■ What to work on:
Which lines in the records below contain the word "with"? Copy each of them.

___ Recorded information

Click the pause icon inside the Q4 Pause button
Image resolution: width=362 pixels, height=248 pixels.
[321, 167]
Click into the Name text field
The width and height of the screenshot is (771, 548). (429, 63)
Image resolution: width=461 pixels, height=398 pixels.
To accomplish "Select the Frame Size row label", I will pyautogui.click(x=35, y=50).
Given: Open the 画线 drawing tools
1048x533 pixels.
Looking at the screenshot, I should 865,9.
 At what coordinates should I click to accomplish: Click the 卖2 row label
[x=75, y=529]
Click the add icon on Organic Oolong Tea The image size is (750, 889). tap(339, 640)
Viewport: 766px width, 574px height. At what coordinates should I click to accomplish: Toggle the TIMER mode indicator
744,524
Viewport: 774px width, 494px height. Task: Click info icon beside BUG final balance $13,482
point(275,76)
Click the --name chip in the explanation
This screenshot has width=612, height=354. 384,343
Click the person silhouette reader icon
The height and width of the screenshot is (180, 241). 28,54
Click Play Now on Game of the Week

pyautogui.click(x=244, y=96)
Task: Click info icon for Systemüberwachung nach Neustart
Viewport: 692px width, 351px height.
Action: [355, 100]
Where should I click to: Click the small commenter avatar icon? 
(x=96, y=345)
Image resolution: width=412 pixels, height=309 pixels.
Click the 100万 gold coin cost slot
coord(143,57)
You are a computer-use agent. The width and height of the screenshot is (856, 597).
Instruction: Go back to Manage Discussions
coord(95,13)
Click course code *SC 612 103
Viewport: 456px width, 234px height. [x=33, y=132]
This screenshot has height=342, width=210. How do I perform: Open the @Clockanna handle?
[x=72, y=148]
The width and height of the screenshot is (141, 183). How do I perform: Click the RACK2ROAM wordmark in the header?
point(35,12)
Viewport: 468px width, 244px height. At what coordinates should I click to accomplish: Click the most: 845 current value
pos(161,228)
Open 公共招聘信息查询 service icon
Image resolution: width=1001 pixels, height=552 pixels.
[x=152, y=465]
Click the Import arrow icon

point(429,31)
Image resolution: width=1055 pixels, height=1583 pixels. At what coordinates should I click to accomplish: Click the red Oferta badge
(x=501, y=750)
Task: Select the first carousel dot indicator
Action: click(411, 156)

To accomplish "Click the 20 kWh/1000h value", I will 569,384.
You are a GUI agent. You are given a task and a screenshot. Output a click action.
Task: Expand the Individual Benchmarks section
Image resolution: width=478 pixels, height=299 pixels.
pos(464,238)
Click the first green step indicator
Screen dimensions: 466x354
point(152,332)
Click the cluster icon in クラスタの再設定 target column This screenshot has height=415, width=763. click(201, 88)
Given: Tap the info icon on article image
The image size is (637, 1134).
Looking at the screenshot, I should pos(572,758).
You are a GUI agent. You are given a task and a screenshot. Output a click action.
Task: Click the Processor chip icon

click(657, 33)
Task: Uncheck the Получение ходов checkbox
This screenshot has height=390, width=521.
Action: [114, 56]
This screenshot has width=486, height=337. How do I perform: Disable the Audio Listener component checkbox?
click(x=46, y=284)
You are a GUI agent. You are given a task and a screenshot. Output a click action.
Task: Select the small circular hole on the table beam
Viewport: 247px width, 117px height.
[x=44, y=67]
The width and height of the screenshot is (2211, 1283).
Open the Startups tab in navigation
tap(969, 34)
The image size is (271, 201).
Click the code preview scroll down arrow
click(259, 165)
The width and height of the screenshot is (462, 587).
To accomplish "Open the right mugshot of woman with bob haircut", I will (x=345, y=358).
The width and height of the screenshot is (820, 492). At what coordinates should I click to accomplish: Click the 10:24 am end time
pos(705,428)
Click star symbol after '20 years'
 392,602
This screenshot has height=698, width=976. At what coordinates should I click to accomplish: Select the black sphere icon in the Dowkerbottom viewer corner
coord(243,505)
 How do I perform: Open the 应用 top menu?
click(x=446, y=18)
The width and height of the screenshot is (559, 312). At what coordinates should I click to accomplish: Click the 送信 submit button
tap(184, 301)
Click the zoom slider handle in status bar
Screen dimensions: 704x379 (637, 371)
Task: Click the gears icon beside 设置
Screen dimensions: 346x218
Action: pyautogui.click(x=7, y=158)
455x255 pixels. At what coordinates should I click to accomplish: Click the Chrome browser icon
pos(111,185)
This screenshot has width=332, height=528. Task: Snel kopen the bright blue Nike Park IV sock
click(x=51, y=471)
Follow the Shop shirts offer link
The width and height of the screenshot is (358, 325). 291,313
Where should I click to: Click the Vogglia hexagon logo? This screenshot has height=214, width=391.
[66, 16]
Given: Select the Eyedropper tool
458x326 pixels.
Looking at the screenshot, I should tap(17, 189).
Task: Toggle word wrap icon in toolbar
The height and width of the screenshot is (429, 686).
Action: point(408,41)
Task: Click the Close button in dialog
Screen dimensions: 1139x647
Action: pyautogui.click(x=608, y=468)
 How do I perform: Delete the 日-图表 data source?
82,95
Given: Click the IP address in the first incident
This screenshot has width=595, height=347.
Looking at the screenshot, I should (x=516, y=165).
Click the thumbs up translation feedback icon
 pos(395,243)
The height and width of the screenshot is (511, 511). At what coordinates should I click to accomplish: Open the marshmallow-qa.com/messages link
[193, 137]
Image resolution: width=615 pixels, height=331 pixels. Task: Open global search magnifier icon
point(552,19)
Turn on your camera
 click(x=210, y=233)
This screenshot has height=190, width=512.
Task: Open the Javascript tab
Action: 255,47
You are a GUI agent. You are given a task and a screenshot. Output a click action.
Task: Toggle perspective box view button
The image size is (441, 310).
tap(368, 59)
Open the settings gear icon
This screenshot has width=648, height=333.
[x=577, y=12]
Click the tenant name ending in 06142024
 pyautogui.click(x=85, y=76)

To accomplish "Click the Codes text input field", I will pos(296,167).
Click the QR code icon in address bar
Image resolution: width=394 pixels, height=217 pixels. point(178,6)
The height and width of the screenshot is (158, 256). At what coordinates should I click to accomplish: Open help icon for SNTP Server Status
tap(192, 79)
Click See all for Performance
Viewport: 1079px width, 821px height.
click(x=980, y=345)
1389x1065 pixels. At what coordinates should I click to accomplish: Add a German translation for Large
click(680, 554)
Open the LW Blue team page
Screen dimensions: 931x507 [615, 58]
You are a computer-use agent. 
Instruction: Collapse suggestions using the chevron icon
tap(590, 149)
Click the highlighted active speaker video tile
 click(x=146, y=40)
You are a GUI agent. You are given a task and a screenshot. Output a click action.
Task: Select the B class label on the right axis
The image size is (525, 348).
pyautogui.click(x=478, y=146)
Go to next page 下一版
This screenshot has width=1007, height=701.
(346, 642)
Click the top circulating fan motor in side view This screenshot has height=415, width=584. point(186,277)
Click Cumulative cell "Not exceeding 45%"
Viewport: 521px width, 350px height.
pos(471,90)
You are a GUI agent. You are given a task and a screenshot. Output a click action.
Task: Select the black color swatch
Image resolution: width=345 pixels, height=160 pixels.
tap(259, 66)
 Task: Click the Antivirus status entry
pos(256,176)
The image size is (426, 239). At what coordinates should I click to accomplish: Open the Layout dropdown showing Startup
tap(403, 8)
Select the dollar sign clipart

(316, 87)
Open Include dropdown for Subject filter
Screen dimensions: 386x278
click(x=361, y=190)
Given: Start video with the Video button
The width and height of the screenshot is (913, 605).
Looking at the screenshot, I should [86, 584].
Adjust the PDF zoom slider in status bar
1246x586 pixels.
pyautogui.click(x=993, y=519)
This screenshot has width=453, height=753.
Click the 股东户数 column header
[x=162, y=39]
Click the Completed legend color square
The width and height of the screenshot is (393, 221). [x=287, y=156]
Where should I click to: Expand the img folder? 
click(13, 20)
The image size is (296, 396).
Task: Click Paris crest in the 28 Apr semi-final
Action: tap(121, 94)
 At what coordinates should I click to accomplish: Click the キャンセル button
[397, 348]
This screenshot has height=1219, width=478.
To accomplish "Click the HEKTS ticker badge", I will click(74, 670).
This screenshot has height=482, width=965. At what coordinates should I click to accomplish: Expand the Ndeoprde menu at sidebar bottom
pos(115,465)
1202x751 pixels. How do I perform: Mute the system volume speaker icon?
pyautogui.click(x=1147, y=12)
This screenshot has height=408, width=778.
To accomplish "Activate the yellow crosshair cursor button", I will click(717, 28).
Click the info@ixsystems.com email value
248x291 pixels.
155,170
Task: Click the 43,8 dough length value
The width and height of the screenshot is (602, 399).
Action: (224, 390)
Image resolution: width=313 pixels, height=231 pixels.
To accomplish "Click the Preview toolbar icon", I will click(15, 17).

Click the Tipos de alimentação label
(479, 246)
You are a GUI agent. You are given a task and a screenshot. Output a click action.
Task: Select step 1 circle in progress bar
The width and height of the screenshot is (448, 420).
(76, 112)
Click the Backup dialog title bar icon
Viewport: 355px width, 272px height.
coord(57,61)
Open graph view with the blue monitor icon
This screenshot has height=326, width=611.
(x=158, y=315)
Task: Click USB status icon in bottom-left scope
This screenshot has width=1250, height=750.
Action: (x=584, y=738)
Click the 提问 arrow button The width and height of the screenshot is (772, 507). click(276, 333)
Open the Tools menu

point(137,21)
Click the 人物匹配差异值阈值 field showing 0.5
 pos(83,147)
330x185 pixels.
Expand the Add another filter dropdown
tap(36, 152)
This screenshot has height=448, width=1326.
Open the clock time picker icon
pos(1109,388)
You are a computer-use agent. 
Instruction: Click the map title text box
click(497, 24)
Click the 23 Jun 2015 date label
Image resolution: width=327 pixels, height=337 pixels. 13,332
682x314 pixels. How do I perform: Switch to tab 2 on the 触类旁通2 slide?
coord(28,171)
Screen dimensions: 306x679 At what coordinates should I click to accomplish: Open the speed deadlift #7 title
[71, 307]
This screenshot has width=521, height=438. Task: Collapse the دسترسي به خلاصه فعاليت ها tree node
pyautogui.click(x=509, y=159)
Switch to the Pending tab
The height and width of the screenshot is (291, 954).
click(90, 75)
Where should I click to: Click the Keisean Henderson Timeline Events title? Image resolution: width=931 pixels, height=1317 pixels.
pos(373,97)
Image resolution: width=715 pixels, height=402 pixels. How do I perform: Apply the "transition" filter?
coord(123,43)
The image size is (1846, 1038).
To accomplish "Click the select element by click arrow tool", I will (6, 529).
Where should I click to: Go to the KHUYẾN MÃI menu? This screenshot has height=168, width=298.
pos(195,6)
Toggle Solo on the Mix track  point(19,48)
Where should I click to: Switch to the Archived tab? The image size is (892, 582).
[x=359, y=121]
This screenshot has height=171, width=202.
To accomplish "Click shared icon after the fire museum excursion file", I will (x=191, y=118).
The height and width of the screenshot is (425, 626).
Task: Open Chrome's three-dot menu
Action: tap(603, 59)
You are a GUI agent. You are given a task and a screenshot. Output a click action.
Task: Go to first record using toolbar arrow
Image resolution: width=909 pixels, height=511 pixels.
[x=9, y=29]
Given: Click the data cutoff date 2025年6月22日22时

______

■ Reply to the task:
To accomplish "Open the right mugshot of woman with bob haircut", I will (x=345, y=358).
Given: Start video with the Video button
Open graph view with the blue monitor icon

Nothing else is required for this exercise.